• 阅读摘录:
^^^^^^^^
3. combinations(iterable, r)

combinations()生成输入可迭代对象中长度为r的所有组合。组合与排列的区别在于组合不考虑顺序，即('A','B')和('B','A')被视为相同结果。结果按字典序输出，且假设输入序列本身是有序的。总数为C(n,r) = n!/(r!(n-r)!)。

from itertools import combinations

# 4个元素取2个的全部组合
list(combinations(['A', 'B', 'C', 'D'], 2))
# 输出: [('A','B'), ('A','C'), ('A','D'), ('B','C'), ('B','D'), ('C','D')]

# 实战：选课方案枚举（从5门课中选3门）
courses = ['Math', 'Physics', 'Chem', 'Bio', 'CS']
schedules = list(combinations(courses, 3))
print(f"共有 {len(schedules)} 种选课方案")
^^^^^^^^
• 数据集记录:
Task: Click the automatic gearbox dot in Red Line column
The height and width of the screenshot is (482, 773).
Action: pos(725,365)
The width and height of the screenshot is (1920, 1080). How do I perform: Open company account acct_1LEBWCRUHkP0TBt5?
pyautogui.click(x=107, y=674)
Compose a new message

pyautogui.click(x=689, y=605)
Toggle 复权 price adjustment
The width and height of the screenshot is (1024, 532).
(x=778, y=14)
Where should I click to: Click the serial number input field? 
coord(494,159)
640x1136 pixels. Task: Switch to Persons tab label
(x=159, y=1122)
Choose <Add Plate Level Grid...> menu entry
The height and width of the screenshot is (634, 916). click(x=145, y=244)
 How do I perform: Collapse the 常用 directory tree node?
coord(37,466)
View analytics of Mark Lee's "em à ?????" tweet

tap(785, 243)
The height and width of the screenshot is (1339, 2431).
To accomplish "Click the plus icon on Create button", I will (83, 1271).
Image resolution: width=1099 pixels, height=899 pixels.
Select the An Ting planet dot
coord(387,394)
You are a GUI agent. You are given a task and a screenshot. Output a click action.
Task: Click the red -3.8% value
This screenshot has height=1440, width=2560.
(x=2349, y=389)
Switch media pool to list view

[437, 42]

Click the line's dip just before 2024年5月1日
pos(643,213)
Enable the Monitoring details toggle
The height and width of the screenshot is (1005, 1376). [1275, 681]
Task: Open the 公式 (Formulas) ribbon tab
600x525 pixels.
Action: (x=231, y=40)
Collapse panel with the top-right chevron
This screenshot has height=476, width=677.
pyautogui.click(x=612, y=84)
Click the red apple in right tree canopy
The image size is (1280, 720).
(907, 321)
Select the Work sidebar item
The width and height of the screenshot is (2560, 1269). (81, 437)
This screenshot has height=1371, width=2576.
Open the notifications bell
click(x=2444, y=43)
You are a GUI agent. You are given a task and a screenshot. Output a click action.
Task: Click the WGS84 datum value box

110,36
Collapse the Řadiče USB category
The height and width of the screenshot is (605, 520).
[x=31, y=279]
^^^^^^^^
• 书面练习 1: 请重写记录中从含有“View analytics of”的那一行起至记录末尾的各行（首尾两行均包括在内），将其中的“Collapse”改为“Expand”，其余内容保持不变。
• 书面练习 2: 请接着介绍 combinations() 函数的摘录的最后一句，继续往下撰写。
摘录与记录之间没有任何关联。

• 书面答案 1:
View analytics of Mark Lee's "em à ?????" tweet

tap(785, 243)
The height and width of the screenshot is (1339, 2431).
To accomplish "Click the plus icon on Create button", I will (83, 1271).
Image resolution: width=1099 pixels, height=899 pixels.
Select the An Ting planet dot
coord(387,394)
You are a GUI agent. You are given a task and a screenshot. Output a click action.
Task: Click the red -3.8% value
This screenshot has height=1440, width=2560.
(x=2349, y=389)
Switch media pool to list view

[437, 42]

Click the line's dip just before 2024年5月1日
pos(643,213)
Enable the Monitoring details toggle
The height and width of the screenshot is (1005, 1376). [1275, 681]
Task: Open the 公式 (Formulas) ribbon tab
600x525 pixels.
Action: (x=231, y=40)
Expand panel with the top-right chevron
This screenshot has height=476, width=677.
pyautogui.click(x=612, y=84)
Click the red apple in right tree canopy
The image size is (1280, 720).
(907, 321)
Select the Work sidebar item
The width and height of the screenshot is (2560, 1269). (81, 437)
This screenshot has height=1371, width=2576.
Open the notifications bell
click(x=2444, y=43)
You are a GUI agent. You are given a task and a screenshot. Output a click action.
Task: Click the WGS84 datum value box

110,36
Expand the Řadiče USB category
The height and width of the screenshot is (605, 520).
[x=31, y=279]

• 书面答案 2:
# C(5,3) = 10 种

4. combinations_with_replacement(iterable, r)

combinations_with_replacement()生成允许元素重复的组合。与普通组合不同的是，同一个元素可以在结果中出现多次（但位置顺序仍然不重要）。这相当于从n种物品中有放回地抽取r次，不考虑顺序。总数为C(n+r-1, r)。

from itertools import combinations_with_replacement

# 从3种口味中选2个，允许重复
flavors = ['Vanilla', 'Chocolate', 'Strawberry']
list(combinations_with_replacement(flavors, 2))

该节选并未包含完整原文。